The goal is to allow visitors to see all the great activities at GRACE in various grade levels that are not captured during Open House.  I think by highlighting these engaging and fun activities while learning is what separates us from other private Christian schools.  Technology is a huge piece of the GRACE community, with this being said why not get the visitors engaged in our technology verses just talking about it?
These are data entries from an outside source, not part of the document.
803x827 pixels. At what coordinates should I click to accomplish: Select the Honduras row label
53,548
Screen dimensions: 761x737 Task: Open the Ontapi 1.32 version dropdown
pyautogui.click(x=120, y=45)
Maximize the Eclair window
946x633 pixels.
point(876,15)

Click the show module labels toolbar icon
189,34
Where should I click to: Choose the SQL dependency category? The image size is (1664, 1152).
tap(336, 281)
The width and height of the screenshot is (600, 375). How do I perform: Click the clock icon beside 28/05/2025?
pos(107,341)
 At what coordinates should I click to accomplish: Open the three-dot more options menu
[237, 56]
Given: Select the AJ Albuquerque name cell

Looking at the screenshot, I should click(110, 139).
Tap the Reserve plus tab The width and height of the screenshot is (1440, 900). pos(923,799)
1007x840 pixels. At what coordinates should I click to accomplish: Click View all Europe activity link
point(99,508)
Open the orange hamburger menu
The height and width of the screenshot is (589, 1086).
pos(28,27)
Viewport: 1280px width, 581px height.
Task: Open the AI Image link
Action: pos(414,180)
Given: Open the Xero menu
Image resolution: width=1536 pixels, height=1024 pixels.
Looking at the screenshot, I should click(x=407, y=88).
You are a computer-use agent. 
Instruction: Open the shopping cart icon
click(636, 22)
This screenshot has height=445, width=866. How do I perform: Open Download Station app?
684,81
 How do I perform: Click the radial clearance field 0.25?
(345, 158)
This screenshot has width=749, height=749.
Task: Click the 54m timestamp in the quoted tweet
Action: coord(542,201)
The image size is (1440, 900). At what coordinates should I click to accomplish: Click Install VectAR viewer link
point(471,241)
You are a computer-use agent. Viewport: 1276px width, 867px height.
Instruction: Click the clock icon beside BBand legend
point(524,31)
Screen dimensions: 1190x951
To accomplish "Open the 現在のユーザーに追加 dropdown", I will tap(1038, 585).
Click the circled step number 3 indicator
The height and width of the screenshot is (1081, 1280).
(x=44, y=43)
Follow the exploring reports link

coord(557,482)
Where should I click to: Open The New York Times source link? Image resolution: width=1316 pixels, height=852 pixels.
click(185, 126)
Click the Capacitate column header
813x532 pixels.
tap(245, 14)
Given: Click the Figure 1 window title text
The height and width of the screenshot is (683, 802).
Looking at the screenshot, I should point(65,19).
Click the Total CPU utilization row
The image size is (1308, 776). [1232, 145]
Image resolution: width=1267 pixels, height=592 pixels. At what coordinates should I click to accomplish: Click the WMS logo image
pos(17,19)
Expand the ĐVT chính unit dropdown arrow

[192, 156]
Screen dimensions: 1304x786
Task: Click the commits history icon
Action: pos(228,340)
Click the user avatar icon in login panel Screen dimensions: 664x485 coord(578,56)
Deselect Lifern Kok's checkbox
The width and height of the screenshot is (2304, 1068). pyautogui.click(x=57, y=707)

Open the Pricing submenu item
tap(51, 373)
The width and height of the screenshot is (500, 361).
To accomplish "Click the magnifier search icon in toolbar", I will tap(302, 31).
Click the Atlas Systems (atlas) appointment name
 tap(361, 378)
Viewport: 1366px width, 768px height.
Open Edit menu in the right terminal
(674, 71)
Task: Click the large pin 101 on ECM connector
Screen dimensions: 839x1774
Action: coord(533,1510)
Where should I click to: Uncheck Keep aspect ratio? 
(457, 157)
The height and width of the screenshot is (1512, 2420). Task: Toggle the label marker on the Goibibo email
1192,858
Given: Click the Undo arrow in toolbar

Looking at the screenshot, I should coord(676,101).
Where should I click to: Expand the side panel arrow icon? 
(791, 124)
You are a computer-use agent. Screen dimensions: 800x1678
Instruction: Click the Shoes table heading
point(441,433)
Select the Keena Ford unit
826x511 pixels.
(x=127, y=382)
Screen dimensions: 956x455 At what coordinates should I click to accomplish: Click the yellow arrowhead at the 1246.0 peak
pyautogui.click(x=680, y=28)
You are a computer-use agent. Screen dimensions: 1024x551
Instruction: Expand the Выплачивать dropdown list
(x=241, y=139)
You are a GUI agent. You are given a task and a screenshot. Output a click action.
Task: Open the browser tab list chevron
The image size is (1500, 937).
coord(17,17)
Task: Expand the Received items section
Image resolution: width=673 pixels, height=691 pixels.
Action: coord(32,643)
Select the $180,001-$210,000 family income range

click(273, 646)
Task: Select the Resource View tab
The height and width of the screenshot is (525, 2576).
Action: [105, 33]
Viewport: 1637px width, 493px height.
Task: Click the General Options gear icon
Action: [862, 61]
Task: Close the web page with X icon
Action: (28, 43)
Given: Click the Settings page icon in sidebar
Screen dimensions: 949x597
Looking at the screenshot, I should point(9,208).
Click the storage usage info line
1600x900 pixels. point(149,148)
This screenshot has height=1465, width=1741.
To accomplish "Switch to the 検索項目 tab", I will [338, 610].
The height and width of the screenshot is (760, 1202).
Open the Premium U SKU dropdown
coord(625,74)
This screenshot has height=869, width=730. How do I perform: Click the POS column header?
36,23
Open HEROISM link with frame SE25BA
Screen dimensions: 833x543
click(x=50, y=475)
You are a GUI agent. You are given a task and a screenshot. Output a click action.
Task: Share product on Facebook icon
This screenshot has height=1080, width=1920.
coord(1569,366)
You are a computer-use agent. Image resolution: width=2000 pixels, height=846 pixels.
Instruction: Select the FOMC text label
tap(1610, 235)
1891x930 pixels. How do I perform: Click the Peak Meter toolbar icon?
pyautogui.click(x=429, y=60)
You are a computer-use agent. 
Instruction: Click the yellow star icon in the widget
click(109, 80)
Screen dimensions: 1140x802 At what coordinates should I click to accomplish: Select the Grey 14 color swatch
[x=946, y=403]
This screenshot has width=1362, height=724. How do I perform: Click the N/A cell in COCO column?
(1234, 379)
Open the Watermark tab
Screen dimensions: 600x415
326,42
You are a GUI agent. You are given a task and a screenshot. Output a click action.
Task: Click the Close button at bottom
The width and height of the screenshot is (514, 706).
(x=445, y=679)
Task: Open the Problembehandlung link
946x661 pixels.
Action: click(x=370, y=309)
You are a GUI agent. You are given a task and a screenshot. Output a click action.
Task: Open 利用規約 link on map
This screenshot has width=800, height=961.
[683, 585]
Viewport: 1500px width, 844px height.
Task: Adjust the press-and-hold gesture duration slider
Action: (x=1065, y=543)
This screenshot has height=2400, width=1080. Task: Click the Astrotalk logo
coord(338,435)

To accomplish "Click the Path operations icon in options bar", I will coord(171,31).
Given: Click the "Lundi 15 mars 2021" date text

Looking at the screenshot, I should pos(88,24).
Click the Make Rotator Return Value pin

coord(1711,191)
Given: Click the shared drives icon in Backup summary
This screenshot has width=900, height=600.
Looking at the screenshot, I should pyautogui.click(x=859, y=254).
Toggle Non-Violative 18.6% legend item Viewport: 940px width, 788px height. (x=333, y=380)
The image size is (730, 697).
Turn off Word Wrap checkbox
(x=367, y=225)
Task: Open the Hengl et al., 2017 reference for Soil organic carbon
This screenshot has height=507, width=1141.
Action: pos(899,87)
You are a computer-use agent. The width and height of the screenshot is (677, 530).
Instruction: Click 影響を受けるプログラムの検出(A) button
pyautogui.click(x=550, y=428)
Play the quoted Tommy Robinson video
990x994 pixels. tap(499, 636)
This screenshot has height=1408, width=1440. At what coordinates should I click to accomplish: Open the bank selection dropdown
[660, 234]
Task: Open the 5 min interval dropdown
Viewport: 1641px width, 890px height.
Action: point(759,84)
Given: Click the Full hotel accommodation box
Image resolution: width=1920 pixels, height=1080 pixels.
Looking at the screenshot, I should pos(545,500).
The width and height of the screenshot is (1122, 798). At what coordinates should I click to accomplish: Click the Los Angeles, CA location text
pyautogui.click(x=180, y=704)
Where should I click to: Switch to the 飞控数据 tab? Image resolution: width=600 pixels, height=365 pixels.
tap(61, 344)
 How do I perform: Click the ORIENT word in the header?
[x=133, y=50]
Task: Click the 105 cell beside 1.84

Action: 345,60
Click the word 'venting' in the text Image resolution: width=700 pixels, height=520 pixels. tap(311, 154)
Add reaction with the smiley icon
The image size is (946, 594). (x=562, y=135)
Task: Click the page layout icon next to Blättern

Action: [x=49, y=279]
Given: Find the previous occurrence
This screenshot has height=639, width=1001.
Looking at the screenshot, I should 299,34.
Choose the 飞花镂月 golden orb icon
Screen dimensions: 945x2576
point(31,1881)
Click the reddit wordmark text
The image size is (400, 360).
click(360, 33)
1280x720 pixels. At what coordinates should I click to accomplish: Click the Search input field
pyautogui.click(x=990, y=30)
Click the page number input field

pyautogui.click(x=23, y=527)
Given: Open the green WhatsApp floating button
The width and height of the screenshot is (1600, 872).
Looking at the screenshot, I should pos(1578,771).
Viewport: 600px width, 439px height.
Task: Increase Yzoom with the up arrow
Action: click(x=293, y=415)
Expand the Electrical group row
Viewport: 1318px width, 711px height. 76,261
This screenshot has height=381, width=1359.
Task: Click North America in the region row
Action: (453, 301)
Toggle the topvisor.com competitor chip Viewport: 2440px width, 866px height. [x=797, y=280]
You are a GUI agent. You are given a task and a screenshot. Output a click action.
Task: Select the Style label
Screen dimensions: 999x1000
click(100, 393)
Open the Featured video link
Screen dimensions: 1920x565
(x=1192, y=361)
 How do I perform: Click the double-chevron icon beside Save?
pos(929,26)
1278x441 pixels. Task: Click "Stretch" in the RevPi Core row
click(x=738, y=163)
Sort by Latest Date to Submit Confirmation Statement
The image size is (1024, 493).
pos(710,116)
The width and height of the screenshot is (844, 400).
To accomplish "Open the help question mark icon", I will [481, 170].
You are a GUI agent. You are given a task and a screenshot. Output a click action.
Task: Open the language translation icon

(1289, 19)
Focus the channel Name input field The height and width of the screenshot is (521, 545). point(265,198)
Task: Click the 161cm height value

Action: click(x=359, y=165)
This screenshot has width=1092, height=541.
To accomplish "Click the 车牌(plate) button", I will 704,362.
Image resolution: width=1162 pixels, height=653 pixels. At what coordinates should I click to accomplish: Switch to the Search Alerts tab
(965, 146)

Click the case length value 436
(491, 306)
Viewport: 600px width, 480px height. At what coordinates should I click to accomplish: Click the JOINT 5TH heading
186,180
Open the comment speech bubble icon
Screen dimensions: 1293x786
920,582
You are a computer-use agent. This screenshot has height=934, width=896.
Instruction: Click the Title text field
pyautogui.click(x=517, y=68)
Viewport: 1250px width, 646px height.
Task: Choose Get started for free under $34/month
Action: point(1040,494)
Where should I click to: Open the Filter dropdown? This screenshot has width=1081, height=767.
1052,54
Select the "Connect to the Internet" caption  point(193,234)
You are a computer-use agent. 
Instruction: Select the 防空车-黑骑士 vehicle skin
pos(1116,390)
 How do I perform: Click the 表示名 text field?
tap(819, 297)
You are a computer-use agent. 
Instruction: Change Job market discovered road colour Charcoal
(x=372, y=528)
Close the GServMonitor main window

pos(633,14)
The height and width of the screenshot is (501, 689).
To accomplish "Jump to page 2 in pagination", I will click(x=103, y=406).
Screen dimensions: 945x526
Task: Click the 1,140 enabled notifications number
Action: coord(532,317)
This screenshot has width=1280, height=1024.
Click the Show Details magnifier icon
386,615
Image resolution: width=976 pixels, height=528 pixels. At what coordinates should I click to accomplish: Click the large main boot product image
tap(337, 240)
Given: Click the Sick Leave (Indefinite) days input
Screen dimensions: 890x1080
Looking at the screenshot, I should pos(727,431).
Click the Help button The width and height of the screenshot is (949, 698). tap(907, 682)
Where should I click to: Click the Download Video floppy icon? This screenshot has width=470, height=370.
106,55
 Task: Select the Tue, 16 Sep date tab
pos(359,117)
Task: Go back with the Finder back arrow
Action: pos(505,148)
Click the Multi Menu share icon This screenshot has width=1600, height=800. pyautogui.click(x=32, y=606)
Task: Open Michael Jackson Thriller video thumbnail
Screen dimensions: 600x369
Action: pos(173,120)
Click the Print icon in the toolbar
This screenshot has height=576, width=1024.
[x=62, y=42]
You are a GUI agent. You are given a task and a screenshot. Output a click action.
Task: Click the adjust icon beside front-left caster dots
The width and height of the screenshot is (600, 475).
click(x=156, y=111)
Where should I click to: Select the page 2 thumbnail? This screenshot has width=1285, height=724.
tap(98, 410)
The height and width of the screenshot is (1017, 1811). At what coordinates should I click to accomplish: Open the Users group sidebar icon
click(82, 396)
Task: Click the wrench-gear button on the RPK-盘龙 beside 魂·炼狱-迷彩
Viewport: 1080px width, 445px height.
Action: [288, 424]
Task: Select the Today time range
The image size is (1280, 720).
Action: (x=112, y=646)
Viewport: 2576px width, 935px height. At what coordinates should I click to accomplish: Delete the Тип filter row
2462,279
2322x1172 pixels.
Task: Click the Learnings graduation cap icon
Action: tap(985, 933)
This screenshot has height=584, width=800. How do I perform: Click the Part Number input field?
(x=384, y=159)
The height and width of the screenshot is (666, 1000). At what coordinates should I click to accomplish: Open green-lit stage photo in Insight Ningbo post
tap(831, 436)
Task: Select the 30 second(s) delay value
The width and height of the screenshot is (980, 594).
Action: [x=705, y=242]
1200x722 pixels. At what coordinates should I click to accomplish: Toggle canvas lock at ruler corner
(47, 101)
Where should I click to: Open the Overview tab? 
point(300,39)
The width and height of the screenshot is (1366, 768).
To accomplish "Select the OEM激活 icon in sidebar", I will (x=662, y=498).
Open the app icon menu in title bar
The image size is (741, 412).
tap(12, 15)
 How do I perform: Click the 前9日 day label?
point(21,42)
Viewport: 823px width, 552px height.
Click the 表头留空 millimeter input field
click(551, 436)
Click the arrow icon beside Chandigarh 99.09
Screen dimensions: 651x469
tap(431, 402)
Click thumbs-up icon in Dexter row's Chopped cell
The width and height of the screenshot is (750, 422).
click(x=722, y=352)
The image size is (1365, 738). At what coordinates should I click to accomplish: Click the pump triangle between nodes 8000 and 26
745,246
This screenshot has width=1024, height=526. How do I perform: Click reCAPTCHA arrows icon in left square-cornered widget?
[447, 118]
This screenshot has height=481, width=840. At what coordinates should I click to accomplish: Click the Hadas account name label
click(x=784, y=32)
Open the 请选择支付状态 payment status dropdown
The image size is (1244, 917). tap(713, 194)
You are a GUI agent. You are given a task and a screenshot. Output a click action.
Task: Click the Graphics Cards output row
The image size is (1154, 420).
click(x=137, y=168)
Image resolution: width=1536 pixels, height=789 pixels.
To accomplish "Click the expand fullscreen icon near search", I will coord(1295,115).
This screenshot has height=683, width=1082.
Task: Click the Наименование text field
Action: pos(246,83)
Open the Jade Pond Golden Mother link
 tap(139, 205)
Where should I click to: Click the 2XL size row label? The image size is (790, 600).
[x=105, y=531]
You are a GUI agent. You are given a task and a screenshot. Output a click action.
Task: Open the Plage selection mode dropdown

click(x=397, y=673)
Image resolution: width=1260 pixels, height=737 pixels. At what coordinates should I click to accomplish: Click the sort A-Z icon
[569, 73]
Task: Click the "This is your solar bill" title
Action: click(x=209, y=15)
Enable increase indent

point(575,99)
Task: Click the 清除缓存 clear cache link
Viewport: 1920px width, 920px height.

How does this look in the future?
Hopefully, our next step is to take our open house virtual/augmented.  As we think ahead, it would be great if we could augment our Open House and visitors can actual be a part of our school activities and classrooms through augmented reality.  How cool is that???

Monday, October 30, 2017


Published by Anthony Moreland

There have been a lot of changes in the IT dept. 
But NOC is the most change so far this school year.
I never heard of NOC before until now. 
Its a network operating center, which now located at our upper campus in the IT office also known as a "network management center", is one or more locations from which network monitoring and control, or network management, is exercised over a computer, telecommunication or satellite network. 
As IT, we monior networks, camera, skype, look at tickets in scrums, or use for working on projects that need to be done. This seems great for the team, especially for what goes on around us. 
But also being cohesive as a group. 
Still getting used to learning more about it, but excited at the same time. 
It gives a more professional look to the IT office,but also something to look at for guest and potential grace parents when they are on tour of the campus. 
So far I like the results of this new atmosphere. 
I look forward to seeing more that can be done with NOC in the future.😁

Friday, October 27, 2017

Looking Back . . . on the 1st Quarter (Technology)

Carol Gehringer, Media Coordinator

We just finished our first quarter in school, and report cards are distributed. It's hard to believe that almost 10 weeks have passed since school started -- and so much has happened!

Macbooks distributed to our 7th-12th graders
NEW Chromebooks unboxed and distributed to our 4th-6th graders
      **567 students received their devices in 2 days!
NEW Chromebooks loaded into the 2nd & 3rd grade shared cart
NEW iPad cart prepared for our TK-1st graders

NEW Girls Who Code club kicks off (6th grade girls)
Eagles Tech Club (6th grade boys & girls) starts

Maker & Tech Activities in Kindergarten, 3rd grade, 2nd grade, 1st grade, and 4th grade -- all within the first 3 weeks of school!
Internet Safety Seminar held for parents (Offered by Hope Community Church)

6th graders made paper airplanes to learn about algorithms, and built structures out of marshmallows and toothpicks to teach them persistence. 

Book Club: Tech-Wise Family: Everyday Steps for Putting Technology in Its Proper Place, led by Head of School Eric Bradley and Academic Dean Julia Taylor
Bee-Bot and Mac-N-Cheese (Robot Mouse) regularly being used in Spanish elementary classes
QR Codes and iPads used for Lower Campus Open House tours
_ _ _ _

These are just a few of the technology (hi tech and low tech) activities and achievements we have had during the first quarter.

In just over a month, we will observe HOUR OF CODE again on our Lower Campus. Our Upper Campus will observe it later in the spring.